Desvarío. Nada que hacer, nada que él pudiera hacer; maldijo el caudal de su propia sangre y sus corrientes giratorias. Pero sangre canalizada; un cauce formado por orillas de hombres. Él presionaba contra aquellos rostros unidos, pasaba a través, ellos volvían a reagruparse adelante y atrás y él rebotaba. Ciudades y caminos. Fuerzas en venta: fríos medios dólares de acero, papeles tan finos como la piel de una víbora. Él los utilizaba a manera de disfraz. Los olores ardían; el tabaco quemaba los olores; los medios dólares lo compraban; el lenguaje se le deslizaba entre los ojos y le salía por la boca con sabor a tabaco. La cólera podía estallar al menor roce; ellos estaban tan juntos.... ¿cómo podían soportarse a sí mismos? Aprendían cómo torcer las fuerzas y trenzarlas, hasta que los haces estuvieran demasiado apretados para arder. Hasta que él estuviera tan atado y preñado como dinamita, sin cara como las paredes de las canteras, las paredes de piedra que se cortaban en ángulo recto, las paredes facetadas de la misma piedra, como esas caras que lo miraban, facetadas, incesantes; sólo la dinamita podía conmoverlas.
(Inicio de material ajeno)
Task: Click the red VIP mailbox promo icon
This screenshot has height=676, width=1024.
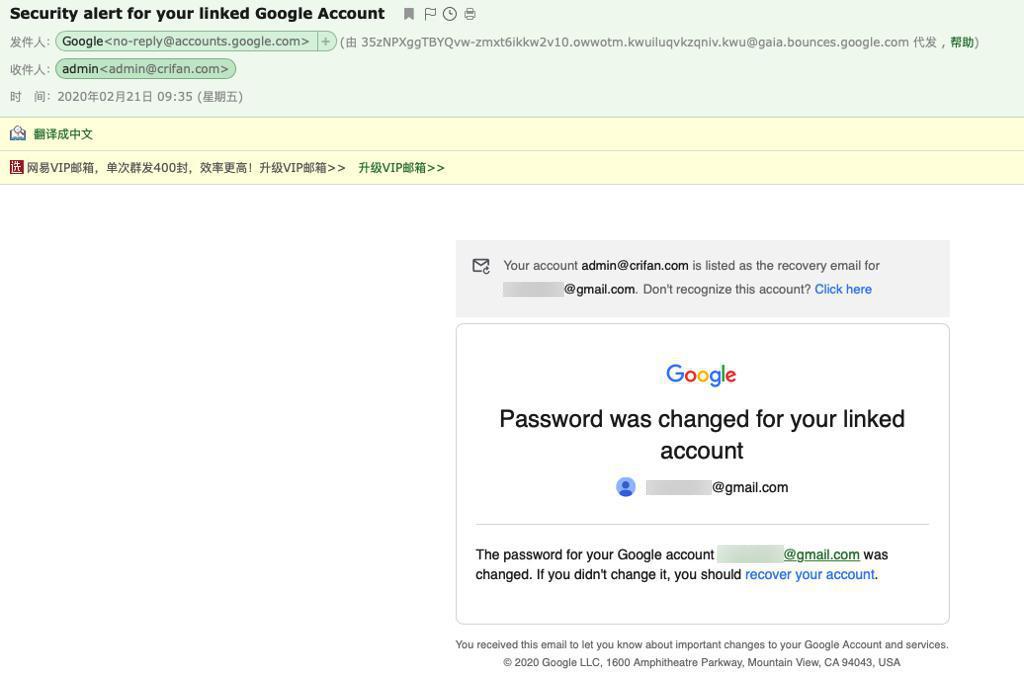Action: tap(16, 168)
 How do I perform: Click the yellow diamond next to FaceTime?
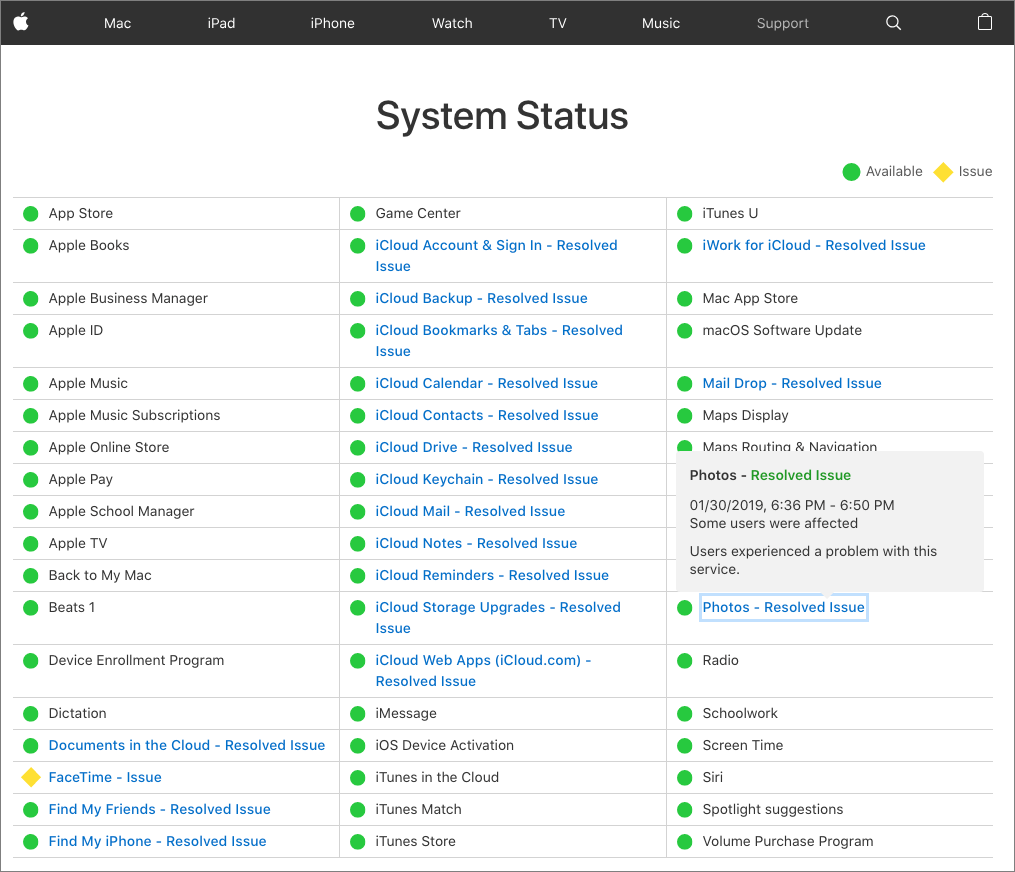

Las paredes que lo rodeaban eran negras; aquellas otras habían sido claras. ¿Moriría aquí? El Sol se había retirado. Aquí moriría cuando el Sol se alejara del todo; días tras día era más escaso, ahora apenas una bendición de unos pocos minutos, que acariciaba tiernamente los ladrillos mientras ascendía y se alejaba de él. En el invierno moriría prisionero.
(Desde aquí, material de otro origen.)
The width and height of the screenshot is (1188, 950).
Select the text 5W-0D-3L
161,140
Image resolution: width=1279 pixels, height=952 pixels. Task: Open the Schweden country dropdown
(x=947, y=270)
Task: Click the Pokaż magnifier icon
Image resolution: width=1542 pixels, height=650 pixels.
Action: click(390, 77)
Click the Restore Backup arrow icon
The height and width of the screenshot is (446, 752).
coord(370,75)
En la prisión. Allí lo habían partido en dos, años antes, en la obscuridad. La piel de hombre se le desprendía en la obscuridad como un ser diferente. Solitario. Ningún otro lugar donde ponerte. Puertas de acero que se cerraban como un llanto. Odio a la obscuridad. Demasiado necios para comprender. Mitad hombre, decían. Como el joven rubio que le besaba llorando las manos. No un hombre. No sabían que tenía un hombre oculto en su ser. Llevaba un arma escondida, solitaria, que rechazaba la cárcel; en la obscuridad sentía que el hombre se le desprendía, como una piel, y que la piel de hombre, en la obscuridad, adquiría vida propia.